L’Indiana Jones des parfums : « Il est difficile de trouver de nouveaux arômes, le dernier était le poivre rose dans les années 90 »
Depuis l’Egypte, l’Inde ou l’Indonésie, en passant par l’Andalousie, Dominique Rhodes Il nous raconte, lors d’une rencontre organisée par la Perfume Academy, ses 30 années de traqueur de parfums à travers la moitié du monde et son livre Le chercheur d’essences les collectionne : découvrant que l’essence des roses est aussi chère que l’or et que son transport doit se faire avec une escorte ; voyez comment les familles gitanes brûlent la résine à Huelva pour obtenir l’essence de ciste ; être témoin ou l’étape marquante de l’inclusion du poivre rose comme dernier nouvel ingrédient à rejoindre la palette olfactive des nez, sont quelques-unes des curiosités qu’il raconte avec passion.
- Comment vous définiriez-vous ?
- Je suis fondamentalement un chercheur d’essences. Je voyage aux quatre coins du monde pour trouver les ingrédients qui composent la palette d’un parfumeur, pas moins de 150 familles botaniques. Le métier a beaucoup changé et évolué au cours des 30 années où je travaille. Nous sommes dans un monde très complexe dans lequel il faut mettre en contact les pays riches, où se trouve l’industrie, avec les pays pauvres, où se trouvent les matières premières. Et il faut comprendre les deux. Ah j’entre. La parfumerie a toujours eu un sens : des sources jusqu’aux laboratoires des parfumeurs, mais moi je fais l’inverse. Je vais à la recherche des communautés pour voir comment elles pourraient répondre aux besoins de l’industrie. Et je raconte tout cela dans mon dernier livre, The Essence Seeker (Siruela).
- Durant toutes ces années, qu’est-ce qui vous a le plus impressionné ?
- Le travail artisanal. En Inde, par exemple, où les femmes vont cueillir la fleur de jasmin, il est impressionnant de voir le processus de distillation qui se déroule parfois dans le champ même où elle est cultivée avec des ustensiles anciens. Ma première rencontre avec le ciste à Huelva a également été très forte. Descubrir que uno de los productos ms potentes de la paleta olfativa de un nariz era una planta salvaje, cultivada en grandes extensiones bajo las encinas, y que dentro de ese mundo haba familias de gitanos cociendo la goma de la resina de la jara en el mismo Campagne. C’est un exemple de la force et de la fragilité de cette industrie.
- De quelle fragilité parlez-vous ?
- Dans l’industrie en général, nous sommes très préoccupés par l’avenir de la parfumerie, car plusieurs fronts sont ouverts : le changement climatique (manque d’eau) ; l’évolution du monde rural, c’est-à-dire l’existence continue de familles d’agriculteurs qui l’exercent à titre professionnel et de manière traditionnelle ; et enfin le grand défi de la régulation. Et il existe une forte pression de la part des organismes officiels, de plus en plus restrictifs quant à l’utilisation de certaines essences. Et s’ils sont allergènes, etc… Petit à petit on réglemente tellement les pourcentages d’essences que les parfumeurs sont désespérés car ils n’ont quasiment plus le droit d’utiliser le baume du Pérou (un fixateur) comme avant par exemple.
- Les odeurs sont-elles vivantes ou n’en reste-t-il plus de nouvelles à découvrir ?
- Oui, ils restent à découvrir.
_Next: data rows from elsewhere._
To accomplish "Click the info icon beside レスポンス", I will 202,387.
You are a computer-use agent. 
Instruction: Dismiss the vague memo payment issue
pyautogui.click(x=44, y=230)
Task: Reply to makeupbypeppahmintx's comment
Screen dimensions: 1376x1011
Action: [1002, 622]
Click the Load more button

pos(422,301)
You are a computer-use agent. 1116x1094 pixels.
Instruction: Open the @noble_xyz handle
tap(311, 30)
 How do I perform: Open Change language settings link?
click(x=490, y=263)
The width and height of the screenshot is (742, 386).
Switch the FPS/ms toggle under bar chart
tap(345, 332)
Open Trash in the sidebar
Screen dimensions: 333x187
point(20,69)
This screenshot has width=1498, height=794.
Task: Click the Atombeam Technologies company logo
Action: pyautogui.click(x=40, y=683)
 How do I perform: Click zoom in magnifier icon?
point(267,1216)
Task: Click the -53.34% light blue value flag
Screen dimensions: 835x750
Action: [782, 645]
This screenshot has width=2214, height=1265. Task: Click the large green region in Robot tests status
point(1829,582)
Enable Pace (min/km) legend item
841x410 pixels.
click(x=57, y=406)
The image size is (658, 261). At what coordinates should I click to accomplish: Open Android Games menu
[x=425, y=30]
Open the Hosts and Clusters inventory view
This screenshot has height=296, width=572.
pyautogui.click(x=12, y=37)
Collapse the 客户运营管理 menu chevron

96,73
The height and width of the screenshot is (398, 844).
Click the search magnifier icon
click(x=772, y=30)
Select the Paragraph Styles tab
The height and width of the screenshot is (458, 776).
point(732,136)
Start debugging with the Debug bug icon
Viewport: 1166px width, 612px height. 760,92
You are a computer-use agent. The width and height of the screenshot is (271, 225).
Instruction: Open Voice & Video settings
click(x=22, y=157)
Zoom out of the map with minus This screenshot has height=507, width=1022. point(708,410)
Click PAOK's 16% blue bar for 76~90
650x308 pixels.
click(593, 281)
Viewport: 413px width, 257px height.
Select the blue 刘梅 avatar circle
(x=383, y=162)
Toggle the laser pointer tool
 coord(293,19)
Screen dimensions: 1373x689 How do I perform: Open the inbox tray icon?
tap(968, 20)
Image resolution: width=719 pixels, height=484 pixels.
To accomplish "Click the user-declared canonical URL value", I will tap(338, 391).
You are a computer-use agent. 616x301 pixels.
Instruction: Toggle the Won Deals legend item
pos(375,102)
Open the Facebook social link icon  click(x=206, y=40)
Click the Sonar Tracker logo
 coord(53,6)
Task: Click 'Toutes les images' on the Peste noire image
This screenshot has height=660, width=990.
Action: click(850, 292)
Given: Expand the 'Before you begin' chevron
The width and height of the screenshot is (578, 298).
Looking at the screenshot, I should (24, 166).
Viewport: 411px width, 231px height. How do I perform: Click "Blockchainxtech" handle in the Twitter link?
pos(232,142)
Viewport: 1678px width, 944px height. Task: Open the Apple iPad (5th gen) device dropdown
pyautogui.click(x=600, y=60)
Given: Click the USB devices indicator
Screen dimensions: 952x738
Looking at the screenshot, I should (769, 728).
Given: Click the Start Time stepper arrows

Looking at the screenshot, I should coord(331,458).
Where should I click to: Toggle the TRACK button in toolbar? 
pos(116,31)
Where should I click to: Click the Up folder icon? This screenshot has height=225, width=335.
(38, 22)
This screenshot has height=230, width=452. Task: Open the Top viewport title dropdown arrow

Mais il est important de rappeler que le 19ème siècle a été une époque de découvertes aromatiques incroyables et que les ingrédients que nous utilisons un siècle et demi plus tard sont quasiment les mêmes. Certains ont une histoire de 5 000 ans comme l’encens, et d’autres un siècle ou plus. Mais les parfumeurs ont un appétit vorace et me demandent toujours des nouveautés à mon retour de voyage. Et c’est vrai qu’on peut trouver des choses, mais ce sont des formes différentes de distillation ou de nouvelles versions de la même plante. Il est difficile de trouver de nouveaux arômes. Le dernier était le poivre rose, qui a commencé à être utilisé dans les années 90 avec Alberto Morillas.
- Une même fleur a-t-elle une odeur différente selon le climat et le sol ?
- La terre et le climat sont fondamentaux. La rose bulgare, par exemple, n’a pas l’odeur de la rose marocaine, même si c’est la même rose de Damas.
- Pourquoi existe-t-il des essences si chères ?
- Le plus cher est le Oud, une essence pure qui peut coûter 50 000 euros le kilo. C’est une résine de bois très à la mode et son obtention nécessite une distillation de 5 à 6 jours.